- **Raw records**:
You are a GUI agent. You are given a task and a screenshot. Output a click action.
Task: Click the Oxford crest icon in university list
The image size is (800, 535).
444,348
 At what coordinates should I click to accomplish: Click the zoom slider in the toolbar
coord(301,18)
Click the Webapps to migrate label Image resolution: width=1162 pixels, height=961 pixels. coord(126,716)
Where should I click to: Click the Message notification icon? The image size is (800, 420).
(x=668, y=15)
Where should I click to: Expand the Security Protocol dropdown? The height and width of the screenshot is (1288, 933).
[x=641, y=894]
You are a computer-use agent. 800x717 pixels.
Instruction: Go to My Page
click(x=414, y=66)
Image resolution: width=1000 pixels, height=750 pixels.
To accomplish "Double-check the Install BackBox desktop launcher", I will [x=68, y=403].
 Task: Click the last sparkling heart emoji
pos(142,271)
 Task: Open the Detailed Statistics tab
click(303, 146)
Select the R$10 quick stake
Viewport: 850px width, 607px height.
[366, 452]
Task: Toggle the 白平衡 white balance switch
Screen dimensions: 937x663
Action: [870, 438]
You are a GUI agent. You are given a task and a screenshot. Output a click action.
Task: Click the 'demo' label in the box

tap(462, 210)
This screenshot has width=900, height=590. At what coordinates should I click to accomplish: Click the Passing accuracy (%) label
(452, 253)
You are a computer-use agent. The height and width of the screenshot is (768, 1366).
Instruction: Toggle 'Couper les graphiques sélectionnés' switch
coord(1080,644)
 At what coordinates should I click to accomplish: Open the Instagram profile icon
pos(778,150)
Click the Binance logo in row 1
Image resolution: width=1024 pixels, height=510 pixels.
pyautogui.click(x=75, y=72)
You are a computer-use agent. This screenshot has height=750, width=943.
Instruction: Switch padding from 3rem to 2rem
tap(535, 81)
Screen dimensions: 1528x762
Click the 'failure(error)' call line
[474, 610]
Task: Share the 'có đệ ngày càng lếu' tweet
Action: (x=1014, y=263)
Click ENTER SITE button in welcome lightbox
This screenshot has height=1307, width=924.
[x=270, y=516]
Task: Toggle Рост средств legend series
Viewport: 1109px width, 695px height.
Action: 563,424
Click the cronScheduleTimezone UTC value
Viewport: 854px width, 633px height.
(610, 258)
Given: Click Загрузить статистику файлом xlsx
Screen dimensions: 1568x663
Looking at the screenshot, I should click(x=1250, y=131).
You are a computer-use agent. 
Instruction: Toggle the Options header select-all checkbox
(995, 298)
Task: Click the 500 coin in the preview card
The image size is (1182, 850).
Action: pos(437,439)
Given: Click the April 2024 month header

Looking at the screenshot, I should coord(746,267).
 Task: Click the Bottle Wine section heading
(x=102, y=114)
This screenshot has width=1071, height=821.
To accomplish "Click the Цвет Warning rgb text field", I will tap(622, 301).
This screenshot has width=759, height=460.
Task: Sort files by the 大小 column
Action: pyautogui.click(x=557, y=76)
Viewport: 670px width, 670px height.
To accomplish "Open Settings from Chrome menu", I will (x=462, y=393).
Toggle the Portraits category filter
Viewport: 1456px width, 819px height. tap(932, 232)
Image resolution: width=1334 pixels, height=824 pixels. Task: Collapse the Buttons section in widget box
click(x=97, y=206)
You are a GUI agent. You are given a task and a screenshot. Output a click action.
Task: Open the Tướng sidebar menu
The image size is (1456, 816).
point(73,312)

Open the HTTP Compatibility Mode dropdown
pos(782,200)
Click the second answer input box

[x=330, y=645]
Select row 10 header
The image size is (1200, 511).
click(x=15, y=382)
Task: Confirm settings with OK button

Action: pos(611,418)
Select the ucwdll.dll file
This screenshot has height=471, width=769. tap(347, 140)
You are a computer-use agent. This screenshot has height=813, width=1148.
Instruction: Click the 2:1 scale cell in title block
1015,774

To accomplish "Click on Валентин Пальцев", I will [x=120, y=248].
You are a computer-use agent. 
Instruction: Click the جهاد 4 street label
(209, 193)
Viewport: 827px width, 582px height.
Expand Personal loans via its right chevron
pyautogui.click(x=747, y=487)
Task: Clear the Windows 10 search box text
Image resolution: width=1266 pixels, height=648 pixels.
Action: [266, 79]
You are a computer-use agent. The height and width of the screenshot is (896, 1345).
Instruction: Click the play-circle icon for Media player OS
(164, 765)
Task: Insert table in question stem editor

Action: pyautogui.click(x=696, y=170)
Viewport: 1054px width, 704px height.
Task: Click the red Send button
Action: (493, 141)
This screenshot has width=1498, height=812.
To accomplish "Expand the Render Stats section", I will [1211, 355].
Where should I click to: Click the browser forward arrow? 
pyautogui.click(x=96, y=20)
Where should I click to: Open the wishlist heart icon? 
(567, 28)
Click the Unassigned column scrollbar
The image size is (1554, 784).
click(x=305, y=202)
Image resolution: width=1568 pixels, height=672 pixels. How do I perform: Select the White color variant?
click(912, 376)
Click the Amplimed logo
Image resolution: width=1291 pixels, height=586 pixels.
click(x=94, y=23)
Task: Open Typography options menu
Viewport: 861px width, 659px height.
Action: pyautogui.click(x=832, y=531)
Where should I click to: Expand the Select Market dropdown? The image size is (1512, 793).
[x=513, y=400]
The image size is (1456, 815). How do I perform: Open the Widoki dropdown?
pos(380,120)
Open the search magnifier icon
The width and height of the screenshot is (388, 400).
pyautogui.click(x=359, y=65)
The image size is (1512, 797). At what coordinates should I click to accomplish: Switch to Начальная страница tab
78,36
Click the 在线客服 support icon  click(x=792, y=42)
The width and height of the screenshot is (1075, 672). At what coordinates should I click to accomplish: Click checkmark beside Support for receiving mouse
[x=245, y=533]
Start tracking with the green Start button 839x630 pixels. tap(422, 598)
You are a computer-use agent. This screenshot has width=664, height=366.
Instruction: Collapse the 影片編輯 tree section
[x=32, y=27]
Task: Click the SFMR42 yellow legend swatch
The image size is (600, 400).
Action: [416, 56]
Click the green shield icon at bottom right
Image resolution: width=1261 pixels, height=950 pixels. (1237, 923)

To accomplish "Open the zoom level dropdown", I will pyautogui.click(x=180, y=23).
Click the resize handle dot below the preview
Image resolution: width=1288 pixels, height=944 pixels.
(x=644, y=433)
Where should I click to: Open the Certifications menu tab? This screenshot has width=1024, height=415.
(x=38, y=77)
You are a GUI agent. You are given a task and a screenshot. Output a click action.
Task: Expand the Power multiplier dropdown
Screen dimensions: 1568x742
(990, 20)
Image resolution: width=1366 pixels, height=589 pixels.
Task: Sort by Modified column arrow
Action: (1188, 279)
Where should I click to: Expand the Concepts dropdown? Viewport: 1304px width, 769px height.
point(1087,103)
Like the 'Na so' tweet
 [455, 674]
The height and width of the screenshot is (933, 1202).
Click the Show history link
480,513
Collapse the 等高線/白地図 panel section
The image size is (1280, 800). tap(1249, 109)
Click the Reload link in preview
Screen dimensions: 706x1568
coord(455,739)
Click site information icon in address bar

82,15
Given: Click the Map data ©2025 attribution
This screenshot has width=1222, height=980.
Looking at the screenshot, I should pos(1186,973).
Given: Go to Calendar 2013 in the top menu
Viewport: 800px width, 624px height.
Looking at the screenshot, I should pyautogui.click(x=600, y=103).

- **WRITTEN PROBLEM**: Copy out every line of the records above word for word, with no changes.

- **RESULT OF THIS EXERCISE**:
You are a GUI agent. You are given a task and a screenshot. Output a click action.
Task: Click the Oxford crest icon in university list
The image size is (800, 535).
444,348
 At what coordinates should I click to accomplish: Click the zoom slider in the toolbar
coord(301,18)
Click the Webapps to migrate label Image resolution: width=1162 pixels, height=961 pixels. coord(126,716)
Where should I click to: Click the Message notification icon? The image size is (800, 420).
(x=668, y=15)
Where should I click to: Expand the Security Protocol dropdown? The height and width of the screenshot is (1288, 933).
[x=641, y=894]
You are a computer-use agent. 800x717 pixels.
Instruction: Go to My Page
click(x=414, y=66)
Image resolution: width=1000 pixels, height=750 pixels.
To accomplish "Double-check the Install BackBox desktop launcher", I will [x=68, y=403].
 Task: Click the last sparkling heart emoji
pos(142,271)
 Task: Open the Detailed Statistics tab
click(303, 146)
Select the R$10 quick stake
Viewport: 850px width, 607px height.
[366, 452]
Task: Toggle the 白平衡 white balance switch
Screen dimensions: 937x663
Action: [870, 438]
You are a GUI agent. You are given a task and a screenshot. Output a click action.
Task: Click the 'demo' label in the box

tap(462, 210)
This screenshot has width=900, height=590. At what coordinates should I click to accomplish: Click the Passing accuracy (%) label
(452, 253)
You are a computer-use agent. The height and width of the screenshot is (768, 1366).
Instruction: Toggle 'Couper les graphiques sélectionnés' switch
coord(1080,644)
 At what coordinates should I click to accomplish: Open the Instagram profile icon
pos(778,150)
Click the Binance logo in row 1
Image resolution: width=1024 pixels, height=510 pixels.
pyautogui.click(x=75, y=72)
You are a computer-use agent. This screenshot has height=750, width=943.
Instruction: Switch padding from 3rem to 2rem
tap(535, 81)
Screen dimensions: 1528x762
Click the 'failure(error)' call line
[474, 610]
Task: Share the 'có đệ ngày càng lếu' tweet
Action: (x=1014, y=263)
Click ENTER SITE button in welcome lightbox
This screenshot has height=1307, width=924.
[x=270, y=516]
Task: Toggle Рост средств legend series
Viewport: 1109px width, 695px height.
Action: 563,424
Click the cronScheduleTimezone UTC value
Viewport: 854px width, 633px height.
(610, 258)
Given: Click Загрузить статистику файлом xlsx
Screen dimensions: 1568x663
Looking at the screenshot, I should click(x=1250, y=131).
You are a computer-use agent. 
Instruction: Toggle the Options header select-all checkbox
(995, 298)
Task: Click the 500 coin in the preview card
The image size is (1182, 850).
Action: pos(437,439)
Given: Click the April 2024 month header

Looking at the screenshot, I should coord(746,267).
 Task: Click the Bottle Wine section heading
(x=102, y=114)
This screenshot has width=1071, height=821.
To accomplish "Click the Цвет Warning rgb text field", I will tap(622, 301).
This screenshot has width=759, height=460.
Task: Sort files by the 大小 column
Action: pyautogui.click(x=557, y=76)
Viewport: 670px width, 670px height.
To accomplish "Open Settings from Chrome menu", I will (x=462, y=393).
Toggle the Portraits category filter
Viewport: 1456px width, 819px height. tap(932, 232)
Image resolution: width=1334 pixels, height=824 pixels. Task: Collapse the Buttons section in widget box
click(x=97, y=206)
You are a GUI agent. You are given a task and a screenshot. Output a click action.
Task: Open the Tướng sidebar menu
The image size is (1456, 816).
point(73,312)

Open the HTTP Compatibility Mode dropdown
pos(782,200)
Click the second answer input box

[x=330, y=645]
Select row 10 header
The image size is (1200, 511).
click(x=15, y=382)
Task: Confirm settings with OK button

Action: pos(611,418)
Select the ucwdll.dll file
This screenshot has height=471, width=769. tap(347, 140)
You are a computer-use agent. This screenshot has height=813, width=1148.
Instruction: Click the 2:1 scale cell in title block
1015,774

To accomplish "Click on Валентин Пальцев", I will [x=120, y=248].
You are a computer-use agent. 
Instruction: Click the جهاد 4 street label
(209, 193)
Viewport: 827px width, 582px height.
Expand Personal loans via its right chevron
pyautogui.click(x=747, y=487)
Task: Clear the Windows 10 search box text
Image resolution: width=1266 pixels, height=648 pixels.
Action: [266, 79]
You are a computer-use agent. The height and width of the screenshot is (896, 1345).
Instruction: Click the play-circle icon for Media player OS
(164, 765)
Task: Insert table in question stem editor

Action: pyautogui.click(x=696, y=170)
Viewport: 1054px width, 704px height.
Task: Click the red Send button
Action: (493, 141)
This screenshot has width=1498, height=812.
To accomplish "Expand the Render Stats section", I will [1211, 355].
Where should I click to: Click the browser forward arrow? 
pyautogui.click(x=96, y=20)
Where should I click to: Open the wishlist heart icon? 
(567, 28)
Click the Unassigned column scrollbar
The image size is (1554, 784).
click(x=305, y=202)
Image resolution: width=1568 pixels, height=672 pixels. How do I perform: Select the White color variant?
click(912, 376)
Click the Amplimed logo
Image resolution: width=1291 pixels, height=586 pixels.
click(x=94, y=23)
Task: Open Typography options menu
Viewport: 861px width, 659px height.
Action: pyautogui.click(x=832, y=531)
Where should I click to: Expand the Select Market dropdown? The image size is (1512, 793).
[x=513, y=400]
The image size is (1456, 815). How do I perform: Open the Widoki dropdown?
pos(380,120)
Open the search magnifier icon
The width and height of the screenshot is (388, 400).
pyautogui.click(x=359, y=65)
The image size is (1512, 797). At what coordinates should I click to accomplish: Switch to Начальная страница tab
78,36
Click the 在线客服 support icon  click(x=792, y=42)
The width and height of the screenshot is (1075, 672). At what coordinates should I click to accomplish: Click checkmark beside Support for receiving mouse
[x=245, y=533]
Start tracking with the green Start button 839x630 pixels. tap(422, 598)
You are a computer-use agent. This screenshot has width=664, height=366.
Instruction: Collapse the 影片編輯 tree section
[x=32, y=27]
Task: Click the SFMR42 yellow legend swatch
The image size is (600, 400).
Action: [416, 56]
Click the green shield icon at bottom right
Image resolution: width=1261 pixels, height=950 pixels. (1237, 923)

To accomplish "Open the zoom level dropdown", I will pyautogui.click(x=180, y=23).
Click the resize handle dot below the preview
Image resolution: width=1288 pixels, height=944 pixels.
(x=644, y=433)
Where should I click to: Open the Certifications menu tab? This screenshot has width=1024, height=415.
(x=38, y=77)
You are a GUI agent. You are given a task and a screenshot. Output a click action.
Task: Expand the Power multiplier dropdown
Screen dimensions: 1568x742
(990, 20)
Image resolution: width=1366 pixels, height=589 pixels.
Task: Sort by Modified column arrow
Action: (1188, 279)
Where should I click to: Expand the Concepts dropdown? Viewport: 1304px width, 769px height.
point(1087,103)
Like the 'Na so' tweet
 [455, 674]
The height and width of the screenshot is (933, 1202).
Click the Show history link
480,513
Collapse the 等高線/白地図 panel section
The image size is (1280, 800). tap(1249, 109)
Click the Reload link in preview
Screen dimensions: 706x1568
coord(455,739)
Click site information icon in address bar

82,15
Given: Click the Map data ©2025 attribution
This screenshot has width=1222, height=980.
Looking at the screenshot, I should pos(1186,973).
Given: Go to Calendar 2013 in the top menu
Viewport: 800px width, 624px height.
Looking at the screenshot, I should pyautogui.click(x=600, y=103).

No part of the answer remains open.